Dataset excerpts
──────────

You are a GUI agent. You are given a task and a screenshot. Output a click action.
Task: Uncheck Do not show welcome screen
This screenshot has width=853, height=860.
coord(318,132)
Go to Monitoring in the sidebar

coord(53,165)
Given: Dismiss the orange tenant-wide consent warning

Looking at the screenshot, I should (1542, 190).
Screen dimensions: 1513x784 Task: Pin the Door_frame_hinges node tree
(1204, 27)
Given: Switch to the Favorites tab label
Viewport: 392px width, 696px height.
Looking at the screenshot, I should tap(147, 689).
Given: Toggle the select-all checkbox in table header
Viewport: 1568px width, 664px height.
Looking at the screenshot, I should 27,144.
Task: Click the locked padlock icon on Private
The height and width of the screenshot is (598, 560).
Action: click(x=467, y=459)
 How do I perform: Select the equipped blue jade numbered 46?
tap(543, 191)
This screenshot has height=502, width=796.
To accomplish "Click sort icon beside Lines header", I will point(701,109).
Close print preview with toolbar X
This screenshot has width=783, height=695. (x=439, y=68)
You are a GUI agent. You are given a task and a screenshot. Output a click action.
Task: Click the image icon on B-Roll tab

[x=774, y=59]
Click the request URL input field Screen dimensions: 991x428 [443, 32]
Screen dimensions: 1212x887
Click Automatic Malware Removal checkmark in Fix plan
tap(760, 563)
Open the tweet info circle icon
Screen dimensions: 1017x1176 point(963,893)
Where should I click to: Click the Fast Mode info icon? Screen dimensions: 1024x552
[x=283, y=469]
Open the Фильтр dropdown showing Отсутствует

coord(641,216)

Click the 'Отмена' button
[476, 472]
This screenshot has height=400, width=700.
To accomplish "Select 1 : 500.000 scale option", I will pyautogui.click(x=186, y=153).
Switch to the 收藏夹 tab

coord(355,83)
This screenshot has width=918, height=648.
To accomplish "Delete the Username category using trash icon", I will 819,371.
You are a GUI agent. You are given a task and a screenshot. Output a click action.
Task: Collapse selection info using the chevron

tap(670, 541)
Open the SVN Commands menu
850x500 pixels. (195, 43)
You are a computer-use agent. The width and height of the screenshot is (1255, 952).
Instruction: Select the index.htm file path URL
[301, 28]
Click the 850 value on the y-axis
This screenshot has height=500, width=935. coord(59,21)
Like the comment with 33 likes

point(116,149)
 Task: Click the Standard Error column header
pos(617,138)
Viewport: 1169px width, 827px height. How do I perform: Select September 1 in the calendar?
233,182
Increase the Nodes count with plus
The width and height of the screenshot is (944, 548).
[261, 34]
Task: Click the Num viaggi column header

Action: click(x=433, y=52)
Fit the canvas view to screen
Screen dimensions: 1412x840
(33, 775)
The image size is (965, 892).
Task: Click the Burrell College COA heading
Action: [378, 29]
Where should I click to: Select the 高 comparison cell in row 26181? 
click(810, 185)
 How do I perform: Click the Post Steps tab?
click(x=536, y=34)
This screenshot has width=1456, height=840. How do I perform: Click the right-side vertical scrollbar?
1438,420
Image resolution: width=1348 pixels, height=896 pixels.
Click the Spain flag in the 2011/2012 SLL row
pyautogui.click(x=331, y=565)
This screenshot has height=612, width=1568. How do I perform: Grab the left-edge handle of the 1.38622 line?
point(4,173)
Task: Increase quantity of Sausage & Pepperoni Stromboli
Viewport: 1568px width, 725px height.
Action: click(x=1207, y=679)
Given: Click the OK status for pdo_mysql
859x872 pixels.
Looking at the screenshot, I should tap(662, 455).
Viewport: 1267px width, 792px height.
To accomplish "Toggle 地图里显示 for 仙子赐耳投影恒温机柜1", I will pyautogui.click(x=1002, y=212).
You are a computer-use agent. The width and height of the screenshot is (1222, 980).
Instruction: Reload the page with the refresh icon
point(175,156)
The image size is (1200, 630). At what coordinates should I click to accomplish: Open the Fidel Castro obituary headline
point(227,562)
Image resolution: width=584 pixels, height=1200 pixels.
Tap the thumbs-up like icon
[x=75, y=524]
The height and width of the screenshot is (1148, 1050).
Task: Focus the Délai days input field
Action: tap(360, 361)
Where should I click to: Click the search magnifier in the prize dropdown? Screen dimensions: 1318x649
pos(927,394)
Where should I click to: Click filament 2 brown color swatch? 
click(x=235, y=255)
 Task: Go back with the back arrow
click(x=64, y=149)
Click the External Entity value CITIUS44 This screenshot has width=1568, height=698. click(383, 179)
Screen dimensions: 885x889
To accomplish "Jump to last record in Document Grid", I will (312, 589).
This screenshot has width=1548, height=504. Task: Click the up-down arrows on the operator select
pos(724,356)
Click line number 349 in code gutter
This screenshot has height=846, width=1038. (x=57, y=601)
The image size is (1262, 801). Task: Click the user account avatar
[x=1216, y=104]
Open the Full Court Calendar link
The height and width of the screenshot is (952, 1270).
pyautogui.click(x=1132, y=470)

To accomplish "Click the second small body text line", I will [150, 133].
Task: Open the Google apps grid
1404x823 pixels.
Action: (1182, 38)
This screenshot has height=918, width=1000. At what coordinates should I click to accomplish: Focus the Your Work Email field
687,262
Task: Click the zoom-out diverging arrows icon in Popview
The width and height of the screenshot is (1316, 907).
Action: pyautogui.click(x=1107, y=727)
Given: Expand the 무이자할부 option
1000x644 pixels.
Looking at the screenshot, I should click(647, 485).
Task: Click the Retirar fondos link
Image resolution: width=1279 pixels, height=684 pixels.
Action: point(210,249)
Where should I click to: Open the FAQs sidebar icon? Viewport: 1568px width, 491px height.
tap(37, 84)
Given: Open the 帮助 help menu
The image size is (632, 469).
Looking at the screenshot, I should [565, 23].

──────────

### PROMPT:
Scan the lines above for the word "computer". Return each one that has it.

### ANSWER TO THE PROBLEM:
You are a computer-use agent. The width and height of the screenshot is (1255, 952).
You are a computer-use agent. The width and height of the screenshot is (1222, 980).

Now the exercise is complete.